Ce moment est une émotion profonde. 

J'ai rêvé ma vie. J'ai tout inventé. Rien de tout cela existe, sauf ma peur, la codification de ma peur. Ma vie est la représentation de cette peur. Quand un psychiatre compétent – si cela existe – me demande de dessiner un arbre, il y voit les ramifications de ma peur. Si je lui montre la photo de ma femme, de mes enfants, de mon chien, de ma maison, de ma voiture et de mon corps, il ne voit que ma peur. La peur qui m'a fait acheter une femme, une maîtresse, un chien de cette race, qui m'a fait fabriquer ces enfants, qui m'a fait travailler pour être riche ou pauvre, qui me fait m'habiller, me tenir, respirer, parler, me présenter de telle manière, qui m'attache à telle idée politique ou sociale, à tel goût littéraire ou cinématographique. Tout cela est ma peur qui joue dans sa splendeur. 
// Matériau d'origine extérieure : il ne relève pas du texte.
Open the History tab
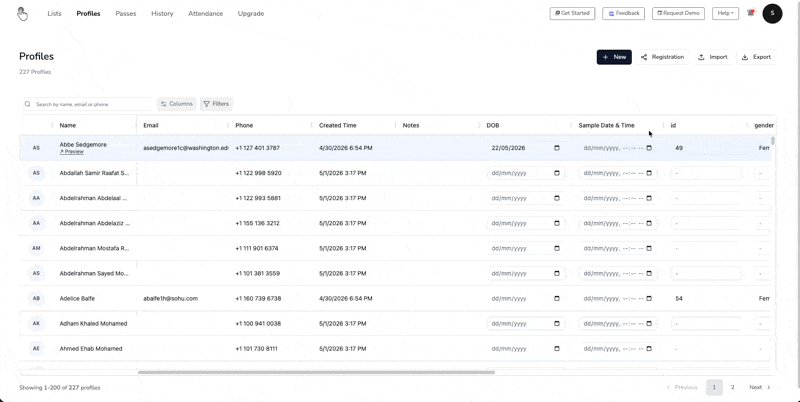Image resolution: width=800 pixels, height=402 pixels. pos(162,14)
Pas de critique : je constate cela en moi. Je ne peux pas faire autrement. Ce n'est pas comme si je pouvais fonctionner sans peur. Je me rends compte que la vie que je me suis créée, les capacités que j'ai cherché à développer – la force, le courage, l'intelligence, la spiritualité, la méditation, la sagesse ou autres balivernes – tous ces éléments je les ai développés pour ne pas faire face à l'émotion qui m'habite constamment. 
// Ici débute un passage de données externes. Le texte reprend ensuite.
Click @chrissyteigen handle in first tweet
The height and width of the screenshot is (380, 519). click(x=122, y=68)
Pour fuir cette évidence qui me montre ma totale inadéquation, j'ai créé un monde où je me prétends une capacité. Alors je deviens un bon mari, un bon citoyen, un bon amant, un bon père, un bon bouddhiste... tout ça pour prétendre exister. D'un coup, je me réveille, je me rends compte qu'il n'y avait là que prétention, que je ne suis rien de tout cela...

Cette émotion, on la connaît tous, quand on est dépassé, submergé par quelque chose. Par mauvaise habitude, quand ça arrive, on dit : "c'est une émotion, je perds le contrôle, je vais essayer de me calmer, prendre un tranquillisant, faire quelque chose pour chasser l'émotion"...

Au contraire, ce moment d'humilité, de non-savoir, cette abdication, est le vrai savoir, la vraie sécurité. 

Voir sa non-qualification est l'émotion essentielle. Tant que l'on prétend à une qualité, cet imaginaire étouffe la vie en soi. 

C'est profondément une reconnaissance.